Fig. 3: Single cell analysis of erythroid commitment within bone marrow and splenic HSPCs.

a UMAP embedding all of bone marrow and splenic HSPCs from control or PHZ-treated mice. Cells are labeled on the basis of their cluster identity (n = 4). The clusters correspond to hematopoietic stem cell (HSC), myeloerythroid progenitor (MPP-My/Ery), lymphoid-primed multipotent progenitor (MPP Ly), common lymphoid progenitor (CLP), erythroblast (EB), dendritic cell/macrophage progenitor (DC/Mac Prog), B cell/plasma cell progenitor (B/PC Prog), common myeloid progenitor (CMP), mast cell/basophil/eosinophil progenitor (MBE), NK/T cell progenitor (NK/T Prog), granulocyte/macrophage progenitor (GMP), T cell progenitor (T prog) as shown in (b). b Dot plot showing the average expression of selected marker genes in individual HSPCs.
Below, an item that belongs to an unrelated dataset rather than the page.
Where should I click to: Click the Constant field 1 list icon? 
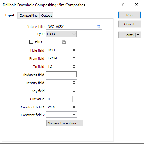[74, 107]
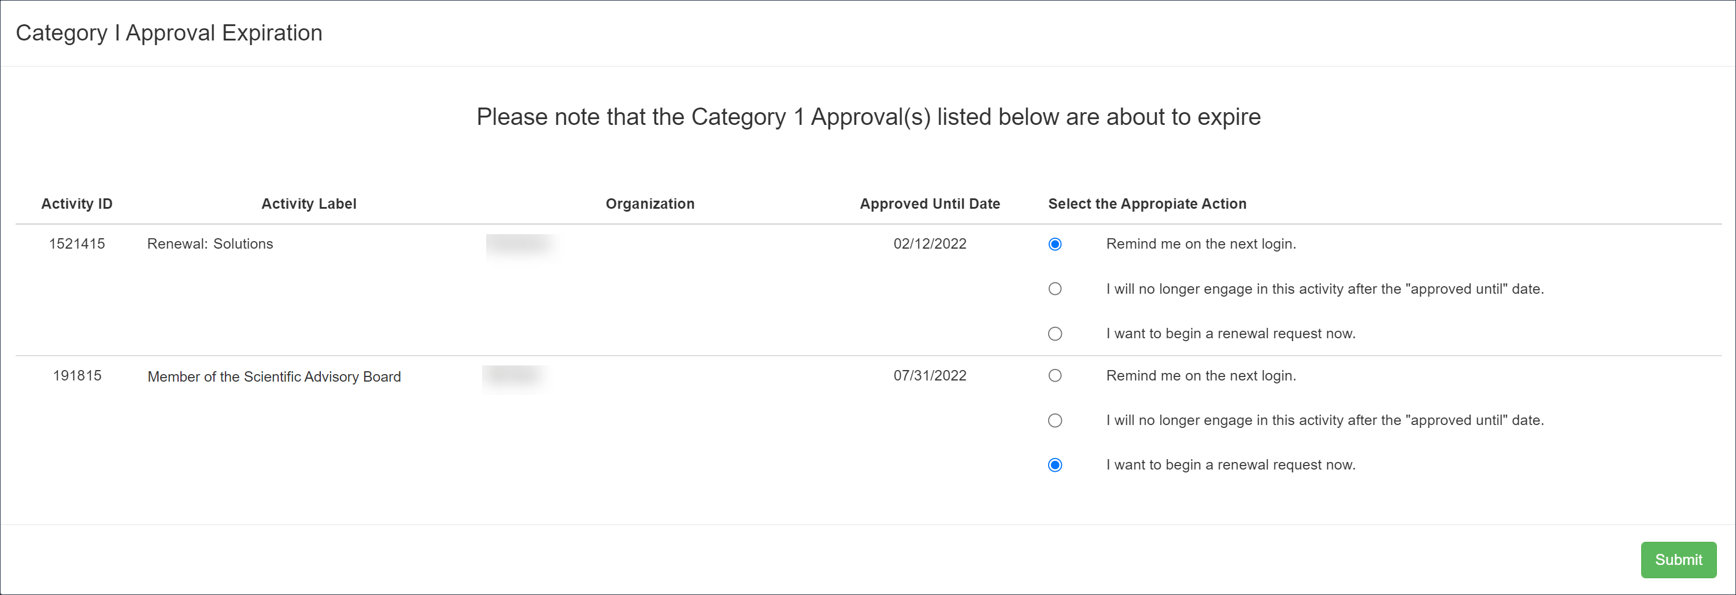Click the Activity ID column header
The image size is (1736, 595).
[77, 203]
The size of dots represents the percentage of cells expressing a given gene. The cluster-wise mean expression value is shown in log scale and dots are colored on the basis of this value. c UMAP embedding HSPCs of each group. d Bar graph showing the distribution of transcriptional clusters of each group. e UMAP created by sub-clustering of the cluster MPP-My/Ery. Cells are divided into three clusters labeled as sub-cluster (SC) 1, 2, and 3. f The cells of clusters HSC, SC1-3, and EB are embedded based on their estimated psuedotime values. g Pseudotime trajectory of each group.